2. End-to-End Testing
- Full-task execution in real or emulated environments.
- Covers:
- Transportation (ride-hailing, navigation, public transit)
- Shopping & Payment
- Social Communication
- Content Consumption
- Local Services
- Metric: Overall success rate per scenario.

---
Open-Source Access
- GitHub: https://github.com/stepfun-ai/gelab-zero
- Hugging Face: https://huggingface.co/stepfun-ai/GELab-Zero-4B-preview
---
Monetization & Ecosystem Integration
For creators and developers, AiToEarn complements GELab-Zero by enabling AI-powered content monetization and cross-platform publishing.

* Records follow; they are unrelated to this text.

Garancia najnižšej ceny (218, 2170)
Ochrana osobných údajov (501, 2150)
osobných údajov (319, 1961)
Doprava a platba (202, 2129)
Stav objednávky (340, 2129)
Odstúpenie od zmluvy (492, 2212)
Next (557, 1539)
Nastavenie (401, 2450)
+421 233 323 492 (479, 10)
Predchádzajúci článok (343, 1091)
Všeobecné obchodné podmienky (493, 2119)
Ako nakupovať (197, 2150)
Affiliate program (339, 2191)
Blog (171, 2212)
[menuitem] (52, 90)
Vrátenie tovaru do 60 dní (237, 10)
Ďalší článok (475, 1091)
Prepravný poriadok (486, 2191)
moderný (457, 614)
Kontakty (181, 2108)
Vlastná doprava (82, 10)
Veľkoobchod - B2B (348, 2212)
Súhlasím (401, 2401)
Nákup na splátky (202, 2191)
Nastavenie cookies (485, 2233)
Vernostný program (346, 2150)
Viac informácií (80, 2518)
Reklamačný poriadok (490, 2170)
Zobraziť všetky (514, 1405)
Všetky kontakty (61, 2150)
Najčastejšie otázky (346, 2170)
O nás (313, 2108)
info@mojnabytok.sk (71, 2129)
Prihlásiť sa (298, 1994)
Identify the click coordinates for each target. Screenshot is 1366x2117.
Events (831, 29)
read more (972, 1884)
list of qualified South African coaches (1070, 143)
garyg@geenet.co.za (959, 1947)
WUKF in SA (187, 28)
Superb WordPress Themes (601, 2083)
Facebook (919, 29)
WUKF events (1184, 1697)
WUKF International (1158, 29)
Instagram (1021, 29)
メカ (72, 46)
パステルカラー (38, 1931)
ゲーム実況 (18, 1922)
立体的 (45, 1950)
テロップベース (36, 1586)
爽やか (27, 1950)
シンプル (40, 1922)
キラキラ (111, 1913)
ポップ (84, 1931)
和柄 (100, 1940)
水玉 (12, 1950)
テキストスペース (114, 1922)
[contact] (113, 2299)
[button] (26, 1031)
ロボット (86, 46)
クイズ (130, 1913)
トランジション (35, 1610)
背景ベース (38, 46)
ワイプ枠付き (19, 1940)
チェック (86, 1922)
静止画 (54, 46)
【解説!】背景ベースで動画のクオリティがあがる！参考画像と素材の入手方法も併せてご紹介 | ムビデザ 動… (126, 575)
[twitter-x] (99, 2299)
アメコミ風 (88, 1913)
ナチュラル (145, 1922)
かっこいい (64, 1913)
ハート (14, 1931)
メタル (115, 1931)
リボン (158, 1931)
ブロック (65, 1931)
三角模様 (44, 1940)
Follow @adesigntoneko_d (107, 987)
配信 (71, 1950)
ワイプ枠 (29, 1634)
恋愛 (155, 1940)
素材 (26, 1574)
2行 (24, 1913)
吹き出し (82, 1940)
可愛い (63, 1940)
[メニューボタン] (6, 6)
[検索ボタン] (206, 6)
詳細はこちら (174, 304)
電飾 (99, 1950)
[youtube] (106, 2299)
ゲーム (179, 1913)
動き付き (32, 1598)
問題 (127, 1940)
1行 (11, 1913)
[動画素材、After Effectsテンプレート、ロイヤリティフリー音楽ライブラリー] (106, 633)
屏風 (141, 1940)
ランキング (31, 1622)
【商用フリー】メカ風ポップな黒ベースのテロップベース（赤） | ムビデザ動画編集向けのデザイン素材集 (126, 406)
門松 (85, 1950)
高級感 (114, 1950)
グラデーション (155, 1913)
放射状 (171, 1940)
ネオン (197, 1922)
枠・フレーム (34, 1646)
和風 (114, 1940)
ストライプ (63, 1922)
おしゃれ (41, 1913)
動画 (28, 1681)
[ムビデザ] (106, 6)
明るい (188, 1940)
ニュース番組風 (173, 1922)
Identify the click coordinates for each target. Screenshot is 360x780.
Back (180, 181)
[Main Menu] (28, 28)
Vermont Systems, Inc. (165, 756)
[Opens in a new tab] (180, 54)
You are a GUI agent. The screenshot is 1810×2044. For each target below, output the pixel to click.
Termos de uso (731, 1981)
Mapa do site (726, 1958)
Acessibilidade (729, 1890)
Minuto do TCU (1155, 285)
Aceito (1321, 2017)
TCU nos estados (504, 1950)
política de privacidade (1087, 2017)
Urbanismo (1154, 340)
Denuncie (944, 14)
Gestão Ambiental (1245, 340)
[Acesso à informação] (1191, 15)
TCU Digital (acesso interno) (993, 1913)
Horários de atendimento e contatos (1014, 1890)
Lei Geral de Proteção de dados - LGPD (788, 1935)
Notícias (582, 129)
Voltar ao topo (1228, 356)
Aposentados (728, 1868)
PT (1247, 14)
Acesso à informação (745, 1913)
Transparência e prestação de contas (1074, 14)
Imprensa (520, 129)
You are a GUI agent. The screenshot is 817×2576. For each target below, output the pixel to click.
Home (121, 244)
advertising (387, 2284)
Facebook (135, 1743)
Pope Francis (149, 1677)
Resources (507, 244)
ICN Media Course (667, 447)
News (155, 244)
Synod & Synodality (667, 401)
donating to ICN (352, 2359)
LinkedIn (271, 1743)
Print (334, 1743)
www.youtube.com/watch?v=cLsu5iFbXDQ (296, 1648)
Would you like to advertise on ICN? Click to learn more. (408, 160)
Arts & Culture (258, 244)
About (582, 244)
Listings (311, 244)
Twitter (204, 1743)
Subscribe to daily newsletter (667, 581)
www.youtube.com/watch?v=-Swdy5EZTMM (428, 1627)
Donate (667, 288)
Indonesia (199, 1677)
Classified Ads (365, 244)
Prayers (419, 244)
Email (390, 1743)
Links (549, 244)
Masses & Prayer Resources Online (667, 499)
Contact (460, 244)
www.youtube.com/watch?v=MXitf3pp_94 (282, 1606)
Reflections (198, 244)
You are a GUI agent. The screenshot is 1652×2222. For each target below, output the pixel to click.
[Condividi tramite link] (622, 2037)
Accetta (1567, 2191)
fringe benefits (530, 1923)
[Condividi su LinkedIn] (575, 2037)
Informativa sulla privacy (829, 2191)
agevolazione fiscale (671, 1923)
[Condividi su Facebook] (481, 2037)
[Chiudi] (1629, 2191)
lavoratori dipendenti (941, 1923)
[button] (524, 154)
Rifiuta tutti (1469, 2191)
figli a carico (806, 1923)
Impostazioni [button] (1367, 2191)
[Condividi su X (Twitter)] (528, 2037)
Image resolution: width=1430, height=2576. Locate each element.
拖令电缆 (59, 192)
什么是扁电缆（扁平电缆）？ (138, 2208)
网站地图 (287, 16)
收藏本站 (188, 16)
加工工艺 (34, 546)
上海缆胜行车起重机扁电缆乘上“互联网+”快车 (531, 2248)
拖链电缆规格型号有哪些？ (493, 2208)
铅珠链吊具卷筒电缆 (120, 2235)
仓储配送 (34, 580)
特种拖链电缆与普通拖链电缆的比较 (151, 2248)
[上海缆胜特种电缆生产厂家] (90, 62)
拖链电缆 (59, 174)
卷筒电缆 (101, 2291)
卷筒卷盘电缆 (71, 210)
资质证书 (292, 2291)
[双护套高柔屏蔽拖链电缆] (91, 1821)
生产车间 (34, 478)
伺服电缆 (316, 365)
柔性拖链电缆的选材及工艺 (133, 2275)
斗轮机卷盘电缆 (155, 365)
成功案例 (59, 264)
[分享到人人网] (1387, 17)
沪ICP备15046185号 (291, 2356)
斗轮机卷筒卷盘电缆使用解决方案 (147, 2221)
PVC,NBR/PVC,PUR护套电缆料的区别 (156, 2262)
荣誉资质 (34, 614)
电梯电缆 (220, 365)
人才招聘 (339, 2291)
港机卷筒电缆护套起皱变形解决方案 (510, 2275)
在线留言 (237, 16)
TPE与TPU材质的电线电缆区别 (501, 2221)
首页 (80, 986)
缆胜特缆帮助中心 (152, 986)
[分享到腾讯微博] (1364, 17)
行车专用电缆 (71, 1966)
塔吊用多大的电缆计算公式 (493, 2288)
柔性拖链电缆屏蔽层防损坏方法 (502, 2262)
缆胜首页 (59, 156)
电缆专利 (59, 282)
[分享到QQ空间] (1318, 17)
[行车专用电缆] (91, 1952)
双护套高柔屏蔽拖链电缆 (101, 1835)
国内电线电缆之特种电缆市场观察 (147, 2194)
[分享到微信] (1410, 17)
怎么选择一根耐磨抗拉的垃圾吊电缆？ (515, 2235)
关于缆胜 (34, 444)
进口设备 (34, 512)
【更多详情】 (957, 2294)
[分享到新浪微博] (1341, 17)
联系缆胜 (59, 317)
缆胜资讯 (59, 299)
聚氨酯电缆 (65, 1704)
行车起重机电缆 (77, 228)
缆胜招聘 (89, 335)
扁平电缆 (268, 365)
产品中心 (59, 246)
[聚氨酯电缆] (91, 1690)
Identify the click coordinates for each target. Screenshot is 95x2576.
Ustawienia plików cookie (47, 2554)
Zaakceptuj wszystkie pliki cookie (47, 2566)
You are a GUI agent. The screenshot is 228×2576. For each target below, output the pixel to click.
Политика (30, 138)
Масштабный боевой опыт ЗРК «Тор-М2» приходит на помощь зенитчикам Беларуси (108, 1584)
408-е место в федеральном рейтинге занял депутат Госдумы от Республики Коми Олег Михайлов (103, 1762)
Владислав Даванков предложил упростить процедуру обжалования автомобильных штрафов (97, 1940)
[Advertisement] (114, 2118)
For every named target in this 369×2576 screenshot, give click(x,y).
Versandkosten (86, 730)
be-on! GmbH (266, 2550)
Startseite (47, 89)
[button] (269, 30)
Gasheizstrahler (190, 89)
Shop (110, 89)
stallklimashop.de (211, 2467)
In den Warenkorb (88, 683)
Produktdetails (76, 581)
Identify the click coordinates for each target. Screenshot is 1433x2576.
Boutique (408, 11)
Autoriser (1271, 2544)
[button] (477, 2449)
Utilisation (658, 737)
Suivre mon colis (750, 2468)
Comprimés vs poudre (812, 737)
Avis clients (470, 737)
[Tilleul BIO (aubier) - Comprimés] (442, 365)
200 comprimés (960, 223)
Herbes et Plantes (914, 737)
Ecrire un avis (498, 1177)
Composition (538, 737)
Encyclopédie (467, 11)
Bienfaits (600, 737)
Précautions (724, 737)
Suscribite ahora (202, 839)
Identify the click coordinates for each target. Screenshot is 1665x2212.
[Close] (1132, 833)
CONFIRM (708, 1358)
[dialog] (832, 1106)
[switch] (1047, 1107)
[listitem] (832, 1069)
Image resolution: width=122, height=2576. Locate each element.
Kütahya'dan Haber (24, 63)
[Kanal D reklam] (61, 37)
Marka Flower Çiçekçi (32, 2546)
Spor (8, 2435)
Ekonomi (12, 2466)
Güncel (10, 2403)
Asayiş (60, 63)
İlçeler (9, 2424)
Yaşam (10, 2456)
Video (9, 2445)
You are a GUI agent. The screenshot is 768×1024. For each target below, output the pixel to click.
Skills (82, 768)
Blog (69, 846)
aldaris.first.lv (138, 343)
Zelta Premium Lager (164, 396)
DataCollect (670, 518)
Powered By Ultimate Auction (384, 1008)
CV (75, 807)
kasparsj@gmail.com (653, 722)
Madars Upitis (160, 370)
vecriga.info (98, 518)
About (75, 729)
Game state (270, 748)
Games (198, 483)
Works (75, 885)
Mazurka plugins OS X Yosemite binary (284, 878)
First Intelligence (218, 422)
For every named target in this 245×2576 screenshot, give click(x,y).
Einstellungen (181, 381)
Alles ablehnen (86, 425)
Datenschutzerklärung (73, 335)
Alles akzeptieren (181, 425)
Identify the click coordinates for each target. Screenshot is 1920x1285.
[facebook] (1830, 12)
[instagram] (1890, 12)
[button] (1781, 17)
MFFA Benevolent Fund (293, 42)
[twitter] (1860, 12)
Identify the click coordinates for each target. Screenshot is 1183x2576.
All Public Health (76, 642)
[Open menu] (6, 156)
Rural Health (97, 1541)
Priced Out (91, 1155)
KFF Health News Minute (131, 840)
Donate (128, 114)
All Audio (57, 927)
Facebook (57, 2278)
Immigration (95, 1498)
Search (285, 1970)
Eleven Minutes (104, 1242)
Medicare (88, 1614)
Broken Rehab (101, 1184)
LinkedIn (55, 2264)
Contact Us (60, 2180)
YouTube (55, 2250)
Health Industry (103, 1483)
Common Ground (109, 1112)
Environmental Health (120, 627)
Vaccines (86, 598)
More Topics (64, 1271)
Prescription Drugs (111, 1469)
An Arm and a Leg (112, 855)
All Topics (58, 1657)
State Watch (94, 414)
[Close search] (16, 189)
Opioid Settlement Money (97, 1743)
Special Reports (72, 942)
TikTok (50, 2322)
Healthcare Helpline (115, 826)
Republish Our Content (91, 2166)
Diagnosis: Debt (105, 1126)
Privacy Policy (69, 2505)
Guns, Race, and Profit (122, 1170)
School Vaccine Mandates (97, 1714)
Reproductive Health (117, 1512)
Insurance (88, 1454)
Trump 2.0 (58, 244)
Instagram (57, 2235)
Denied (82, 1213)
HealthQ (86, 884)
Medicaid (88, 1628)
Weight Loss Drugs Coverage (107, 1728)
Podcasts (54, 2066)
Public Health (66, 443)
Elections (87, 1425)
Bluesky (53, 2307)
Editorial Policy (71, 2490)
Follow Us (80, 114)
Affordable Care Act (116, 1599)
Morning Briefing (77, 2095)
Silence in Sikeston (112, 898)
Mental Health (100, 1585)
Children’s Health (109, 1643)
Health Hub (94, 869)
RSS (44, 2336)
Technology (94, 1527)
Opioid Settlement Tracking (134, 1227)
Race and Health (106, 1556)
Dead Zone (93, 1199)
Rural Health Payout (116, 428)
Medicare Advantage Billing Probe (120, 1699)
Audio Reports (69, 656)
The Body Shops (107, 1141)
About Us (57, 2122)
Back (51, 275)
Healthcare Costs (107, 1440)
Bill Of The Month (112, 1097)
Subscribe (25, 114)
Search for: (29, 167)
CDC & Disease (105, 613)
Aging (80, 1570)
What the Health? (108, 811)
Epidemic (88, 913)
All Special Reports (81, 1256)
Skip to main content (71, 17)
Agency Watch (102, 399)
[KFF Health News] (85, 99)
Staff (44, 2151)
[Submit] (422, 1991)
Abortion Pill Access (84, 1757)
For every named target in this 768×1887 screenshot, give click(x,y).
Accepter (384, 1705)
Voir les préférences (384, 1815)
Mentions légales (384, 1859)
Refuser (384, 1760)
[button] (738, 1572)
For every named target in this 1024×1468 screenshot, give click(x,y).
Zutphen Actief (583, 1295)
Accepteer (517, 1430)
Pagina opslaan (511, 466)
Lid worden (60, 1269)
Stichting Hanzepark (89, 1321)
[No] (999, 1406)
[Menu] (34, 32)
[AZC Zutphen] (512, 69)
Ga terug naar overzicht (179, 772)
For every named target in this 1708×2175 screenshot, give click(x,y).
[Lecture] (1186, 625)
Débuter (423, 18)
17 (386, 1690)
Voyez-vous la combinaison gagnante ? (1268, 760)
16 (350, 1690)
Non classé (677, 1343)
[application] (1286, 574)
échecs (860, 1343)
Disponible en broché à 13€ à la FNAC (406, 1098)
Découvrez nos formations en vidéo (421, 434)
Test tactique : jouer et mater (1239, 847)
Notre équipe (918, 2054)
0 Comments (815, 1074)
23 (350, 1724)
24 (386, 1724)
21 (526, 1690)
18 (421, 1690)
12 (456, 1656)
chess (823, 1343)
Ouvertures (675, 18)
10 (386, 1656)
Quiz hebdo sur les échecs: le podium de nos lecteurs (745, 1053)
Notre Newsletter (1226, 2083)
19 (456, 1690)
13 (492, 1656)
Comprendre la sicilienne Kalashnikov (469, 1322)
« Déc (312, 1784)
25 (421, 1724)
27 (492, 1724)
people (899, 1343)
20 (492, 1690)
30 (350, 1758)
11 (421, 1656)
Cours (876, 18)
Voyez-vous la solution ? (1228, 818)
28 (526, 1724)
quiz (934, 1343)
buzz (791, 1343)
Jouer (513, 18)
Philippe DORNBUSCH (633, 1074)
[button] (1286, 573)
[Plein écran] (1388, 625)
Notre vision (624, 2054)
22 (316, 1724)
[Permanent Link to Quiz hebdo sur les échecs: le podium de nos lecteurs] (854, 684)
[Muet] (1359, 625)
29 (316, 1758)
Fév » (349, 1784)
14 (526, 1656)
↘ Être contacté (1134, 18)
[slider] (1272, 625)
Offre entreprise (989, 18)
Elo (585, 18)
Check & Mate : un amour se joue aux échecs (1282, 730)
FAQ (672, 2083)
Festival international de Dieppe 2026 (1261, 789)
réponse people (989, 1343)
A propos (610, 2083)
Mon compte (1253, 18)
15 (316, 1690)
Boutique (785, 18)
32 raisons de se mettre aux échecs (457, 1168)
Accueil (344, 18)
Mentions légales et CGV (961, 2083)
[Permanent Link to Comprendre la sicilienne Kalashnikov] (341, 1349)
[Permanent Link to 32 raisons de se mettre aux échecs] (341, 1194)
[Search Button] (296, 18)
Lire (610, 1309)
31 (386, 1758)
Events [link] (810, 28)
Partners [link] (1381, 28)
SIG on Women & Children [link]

Supports simultaneous distribution to:
- Douyin, Kwai, WeChat, Bilibili, Rednote
- Facebook, Instagram, LinkedIn, Threads, YouTube, Pinterest, X (Twitter)
Integrated features:
- AI generation tools
- Cross-platform analytics
- Model ranking (AI模型排名)
Bottom line: GELab-Zero lowers the deployment barrier for GUI Agents, while tools like AiToEarn empower creators to monetize innovations at scale.
---
Would you like me to add a quick “Getting Started” section with installation and run commands for GELab-Zero so developers can use this right after reading? That could make this Markdown more actionable.